The full listing is needed, transcribed word for word.

Entries provided ::

──────

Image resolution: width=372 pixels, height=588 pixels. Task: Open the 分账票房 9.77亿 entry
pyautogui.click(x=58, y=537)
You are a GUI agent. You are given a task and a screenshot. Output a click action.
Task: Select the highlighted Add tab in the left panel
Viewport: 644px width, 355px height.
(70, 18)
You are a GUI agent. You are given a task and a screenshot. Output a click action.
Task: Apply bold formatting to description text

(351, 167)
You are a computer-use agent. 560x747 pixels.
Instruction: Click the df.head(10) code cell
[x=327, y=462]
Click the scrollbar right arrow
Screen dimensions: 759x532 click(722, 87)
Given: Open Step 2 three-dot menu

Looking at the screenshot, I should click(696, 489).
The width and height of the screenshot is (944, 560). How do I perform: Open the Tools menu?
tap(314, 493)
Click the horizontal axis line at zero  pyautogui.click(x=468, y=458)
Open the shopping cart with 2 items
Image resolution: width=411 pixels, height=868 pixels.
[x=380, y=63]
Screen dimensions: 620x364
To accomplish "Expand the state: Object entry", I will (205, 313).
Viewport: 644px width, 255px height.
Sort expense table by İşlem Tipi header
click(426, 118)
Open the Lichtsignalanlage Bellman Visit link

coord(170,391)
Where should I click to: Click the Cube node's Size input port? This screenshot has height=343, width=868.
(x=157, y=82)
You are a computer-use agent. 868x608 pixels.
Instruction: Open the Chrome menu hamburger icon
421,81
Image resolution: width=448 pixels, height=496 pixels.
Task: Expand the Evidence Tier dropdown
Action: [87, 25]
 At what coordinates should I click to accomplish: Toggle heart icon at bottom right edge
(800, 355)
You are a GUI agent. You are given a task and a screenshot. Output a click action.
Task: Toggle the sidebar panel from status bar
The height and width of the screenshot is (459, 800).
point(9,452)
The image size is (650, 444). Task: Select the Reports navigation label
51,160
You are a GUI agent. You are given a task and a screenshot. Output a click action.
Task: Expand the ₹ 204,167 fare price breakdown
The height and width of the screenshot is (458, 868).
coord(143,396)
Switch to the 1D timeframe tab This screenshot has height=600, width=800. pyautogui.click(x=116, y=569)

──────

Answer section ::
Image resolution: width=372 pixels, height=588 pixels. Task: Open the 分账票房 9.77亿 entry
pyautogui.click(x=58, y=537)
You are a GUI agent. You are given a task and a screenshot. Output a click action.
Task: Select the highlighted Add tab in the left panel
Viewport: 644px width, 355px height.
(70, 18)
You are a GUI agent. You are given a task and a screenshot. Output a click action.
Task: Apply bold formatting to description text

(351, 167)
You are a computer-use agent. 560x747 pixels.
Instruction: Click the df.head(10) code cell
[x=327, y=462]
Click the scrollbar right arrow
Screen dimensions: 759x532 click(722, 87)
Given: Open Step 2 three-dot menu

Looking at the screenshot, I should click(696, 489).
The width and height of the screenshot is (944, 560). How do I perform: Open the Tools menu?
tap(314, 493)
Click the horizontal axis line at zero  pyautogui.click(x=468, y=458)
Open the shopping cart with 2 items
Image resolution: width=411 pixels, height=868 pixels.
[x=380, y=63]
Screen dimensions: 620x364
To accomplish "Expand the state: Object entry", I will (205, 313).
Viewport: 644px width, 255px height.
Sort expense table by İşlem Tipi header
click(426, 118)
Open the Lichtsignalanlage Bellman Visit link

coord(170,391)
Where should I click to: Click the Cube node's Size input port? This screenshot has height=343, width=868.
(x=157, y=82)
You are a computer-use agent. 868x608 pixels.
Instruction: Open the Chrome menu hamburger icon
421,81
Image resolution: width=448 pixels, height=496 pixels.
Task: Expand the Evidence Tier dropdown
Action: [87, 25]
 At what coordinates should I click to accomplish: Toggle heart icon at bottom right edge
(800, 355)
You are a GUI agent. You are given a task and a screenshot. Output a click action.
Task: Toggle the sidebar panel from status bar
The height and width of the screenshot is (459, 800).
point(9,452)
The image size is (650, 444). Task: Select the Reports navigation label
51,160
You are a GUI agent. You are given a task and a screenshot. Output a click action.
Task: Expand the ₹ 204,167 fare price breakdown
The height and width of the screenshot is (458, 868).
coord(143,396)
Switch to the 1D timeframe tab This screenshot has height=600, width=800. pyautogui.click(x=116, y=569)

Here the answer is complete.